Beijing!! Day One

I’ve decided the only way to properly document a trip like this is to do it just like I did – a little at a time. I can’t possible squeeze all the photos and video clips and words into a single place and do justice to the beauty, pageantry and and just plain awe inspired by such a place. Beijing simply reeks of the glory of a history that spans thousands of years, and whatever upheavals they’ve had along the way, they’ve managed to protect and refurbish as needed their valuable treasures. Nearly everything we saw, whether it was ancient history, recent political turmoil, the grandeur of royalty or just the stark reality of poverty caused us to suck in air followed by an exclamation of wonder.

I’ve also decided to continue my recent trend in multimedia. Sure, stills are great and they’ll continue to be a big part of this blog. But photo galleries just don’t capture, for me, the essence of a journey. I like the immersion of a video, photos and music all combined into a single focal point.
And with that having been said, here’s Day One of our trip to Beijing.

We started out on Sunday morning to Badaling, the closest to Beijing of several areas accessible to the Great Wall. Along the way, we stopped at a jade factory to watch them carve, polish and finish jade artwork. I’ll publish more photos and video from this stop and others, including a pearl shop, an earthenware factory and a porcelain factory, in another posting. But one of my favorites is this piece of carved jade – worth over US$100K

Jade Factory

It took almost 90 minutes to get to Badaling, and it was swarming with tourists, both Chinese and foreigners such as ourselves. We had another 90 or so minutes to explore the wall and climb as much as we wanted. Ultimately, we ran out of time before energy and had to double back before seeing all we wanted. MyeongHee had always wanted to visit the Wall ever since she was a little girl. She was thrilled to be able to see it firsthand, despite the hot weather, terrible humidity and horrible pollution surrounding it.

[Available data]
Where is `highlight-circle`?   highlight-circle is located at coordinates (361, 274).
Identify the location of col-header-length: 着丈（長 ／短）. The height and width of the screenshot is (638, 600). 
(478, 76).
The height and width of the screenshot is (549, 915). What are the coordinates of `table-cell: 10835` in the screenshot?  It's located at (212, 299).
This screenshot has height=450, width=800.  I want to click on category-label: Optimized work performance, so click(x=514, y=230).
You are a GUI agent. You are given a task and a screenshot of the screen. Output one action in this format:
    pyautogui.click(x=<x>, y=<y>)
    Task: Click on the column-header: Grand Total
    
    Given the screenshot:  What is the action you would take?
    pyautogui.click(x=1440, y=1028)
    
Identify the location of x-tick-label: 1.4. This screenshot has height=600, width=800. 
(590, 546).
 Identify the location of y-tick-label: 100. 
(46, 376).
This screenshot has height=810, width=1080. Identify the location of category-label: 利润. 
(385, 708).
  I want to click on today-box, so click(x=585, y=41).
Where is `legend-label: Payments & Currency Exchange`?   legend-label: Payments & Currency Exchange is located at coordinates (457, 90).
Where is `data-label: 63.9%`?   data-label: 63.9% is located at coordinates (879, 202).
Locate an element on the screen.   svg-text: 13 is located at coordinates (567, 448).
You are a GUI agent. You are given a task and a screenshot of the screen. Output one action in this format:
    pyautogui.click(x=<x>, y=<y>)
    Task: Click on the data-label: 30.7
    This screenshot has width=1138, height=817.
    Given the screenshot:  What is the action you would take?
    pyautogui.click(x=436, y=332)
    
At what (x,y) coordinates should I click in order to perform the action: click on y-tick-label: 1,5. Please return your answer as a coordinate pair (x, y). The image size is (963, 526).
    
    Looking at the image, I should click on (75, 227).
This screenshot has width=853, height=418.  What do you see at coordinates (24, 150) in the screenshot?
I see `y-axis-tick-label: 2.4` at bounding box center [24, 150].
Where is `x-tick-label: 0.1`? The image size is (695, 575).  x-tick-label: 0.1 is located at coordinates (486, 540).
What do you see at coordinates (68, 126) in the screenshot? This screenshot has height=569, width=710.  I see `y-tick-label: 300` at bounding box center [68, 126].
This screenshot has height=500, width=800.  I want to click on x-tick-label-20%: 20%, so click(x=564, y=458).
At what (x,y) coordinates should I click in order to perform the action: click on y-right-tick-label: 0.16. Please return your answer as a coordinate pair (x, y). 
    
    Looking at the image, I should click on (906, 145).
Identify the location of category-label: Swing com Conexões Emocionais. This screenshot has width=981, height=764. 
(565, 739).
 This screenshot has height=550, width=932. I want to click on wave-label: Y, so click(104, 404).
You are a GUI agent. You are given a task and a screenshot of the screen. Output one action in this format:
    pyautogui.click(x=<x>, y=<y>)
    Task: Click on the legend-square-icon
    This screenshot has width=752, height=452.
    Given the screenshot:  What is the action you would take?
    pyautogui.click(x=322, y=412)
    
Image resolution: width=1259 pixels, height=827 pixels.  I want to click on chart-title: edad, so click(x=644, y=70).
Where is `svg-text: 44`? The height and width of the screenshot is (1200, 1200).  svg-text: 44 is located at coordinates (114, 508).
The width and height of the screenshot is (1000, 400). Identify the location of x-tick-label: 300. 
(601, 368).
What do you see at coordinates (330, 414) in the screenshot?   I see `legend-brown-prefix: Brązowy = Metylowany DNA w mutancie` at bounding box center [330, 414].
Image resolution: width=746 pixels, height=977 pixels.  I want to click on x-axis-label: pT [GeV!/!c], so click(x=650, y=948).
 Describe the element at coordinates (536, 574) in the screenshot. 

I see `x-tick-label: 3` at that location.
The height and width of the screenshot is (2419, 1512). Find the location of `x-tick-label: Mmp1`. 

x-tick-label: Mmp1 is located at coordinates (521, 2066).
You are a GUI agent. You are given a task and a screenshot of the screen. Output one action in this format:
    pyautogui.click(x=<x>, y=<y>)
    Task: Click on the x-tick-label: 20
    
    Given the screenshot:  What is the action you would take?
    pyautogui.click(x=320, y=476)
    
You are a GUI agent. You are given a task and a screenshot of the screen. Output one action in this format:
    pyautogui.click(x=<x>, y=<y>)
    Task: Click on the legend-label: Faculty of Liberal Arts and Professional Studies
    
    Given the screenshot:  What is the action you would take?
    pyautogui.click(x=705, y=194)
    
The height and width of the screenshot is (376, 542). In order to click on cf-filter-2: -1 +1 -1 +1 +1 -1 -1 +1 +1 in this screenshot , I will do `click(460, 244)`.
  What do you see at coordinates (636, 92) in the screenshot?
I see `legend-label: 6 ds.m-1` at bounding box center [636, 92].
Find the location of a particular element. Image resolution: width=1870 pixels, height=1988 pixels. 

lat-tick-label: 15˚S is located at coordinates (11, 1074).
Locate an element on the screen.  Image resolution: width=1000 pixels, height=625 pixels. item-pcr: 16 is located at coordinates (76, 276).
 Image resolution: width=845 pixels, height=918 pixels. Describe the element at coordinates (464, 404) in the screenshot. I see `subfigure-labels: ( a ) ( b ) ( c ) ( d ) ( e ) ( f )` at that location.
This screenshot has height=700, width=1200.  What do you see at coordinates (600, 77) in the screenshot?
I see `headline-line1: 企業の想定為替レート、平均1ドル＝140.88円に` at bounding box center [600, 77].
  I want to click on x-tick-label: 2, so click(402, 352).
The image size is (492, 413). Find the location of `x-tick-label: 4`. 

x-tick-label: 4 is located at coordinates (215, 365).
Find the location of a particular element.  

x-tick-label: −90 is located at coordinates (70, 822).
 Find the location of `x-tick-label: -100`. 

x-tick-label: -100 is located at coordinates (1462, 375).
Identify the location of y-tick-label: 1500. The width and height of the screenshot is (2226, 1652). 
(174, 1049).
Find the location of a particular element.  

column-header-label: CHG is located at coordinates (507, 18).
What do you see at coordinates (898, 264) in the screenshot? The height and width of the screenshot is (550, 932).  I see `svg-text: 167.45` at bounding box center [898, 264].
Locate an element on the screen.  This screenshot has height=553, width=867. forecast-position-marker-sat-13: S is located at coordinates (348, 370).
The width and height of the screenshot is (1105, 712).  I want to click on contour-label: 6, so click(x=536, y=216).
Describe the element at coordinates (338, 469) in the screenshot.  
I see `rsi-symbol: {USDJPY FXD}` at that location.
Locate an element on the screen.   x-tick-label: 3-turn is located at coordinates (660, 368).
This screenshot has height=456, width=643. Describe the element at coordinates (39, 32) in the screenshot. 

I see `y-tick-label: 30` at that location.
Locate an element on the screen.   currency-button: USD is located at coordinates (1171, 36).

[List of tasks]
1. From the Beijing travel post, list every thing that the writer says made them "suck in air followed by an exclamation of wonder."
2. For each of the following statements, say whether it agrees with the Beijing travel post, and quote the words of the post that decide it: (a) The drive to Badaling took almost 90 minutes. (b) The group saw everything they wanted at the Wall before leaving. (c) The favorite piece of carved jade was worth less than US$100K.
3. Continue the Beijing travel post from its last sentence.

[Exercise results]
1.
ancient history
recent political turmoil
the grandeur of royalty
the stark reality of poverty

2.
(a) Yes: "It took almost 90 minutes to get to Badaling"
(b) No: "we ran out of time before energy and had to double back before seeing all we wanted"
(c) No: "worth over US$100K"

3.
After the Wall, we headed back to the city and stopped at a stoneware factory and store where they also served a hearty lunch. Fabulous food and Chinese beer and tea and we were all primed for our next outing, the Summer Palace. Designed as a place for the Emperor and his court to retire during the hot summer months, the Summer Palace is a beautiful getaway on a man-made lake in the city. Again, the pollution was terrible and some of the photos show just how murky the air was. Distance shots were nearly a waste of time. Still, the Palace was phenomenal and made me wonder how many royal feet walked along the same pavilion and strolled the same gardens and we were. I could even imagine them, dressed in brightly colored silks, being rowed about on the lake in front of the palace. Little has changed since those days and the Chinese have kept the place remarkably well.

After the Summer Palace, we headed back into town and had a Xiabu Xiabu hot pot for dinner. That’s a boiling spiced soup in which you drop pieces of meats and vegetables to be cooked right at your plate. Each of us had our own hot pot, adjusted for our own spicy tastes. MyeongHee and I had ours on the hot and spicy side – Korean dishes are, in general, far hotter than their Chinese counterparts, so we’re used to the red.

After walking several miles at the Wall and Summer Palace, and pounding down two scrumptous meals, we were ready for a rest. A short nap at the hotel and we hit the streets to inspect Beijing without our tour guide. No surprise, things in town are different, too. Who needs a ballroom? Locals regularly will form an outdoor dance floor in summer after a good meal to help beat the heat. The music was some sort of waltz, done with a classical one-two-three beat, but with more typically Chinese instruments. I wish I’d had the video camera instead of the just the still camera.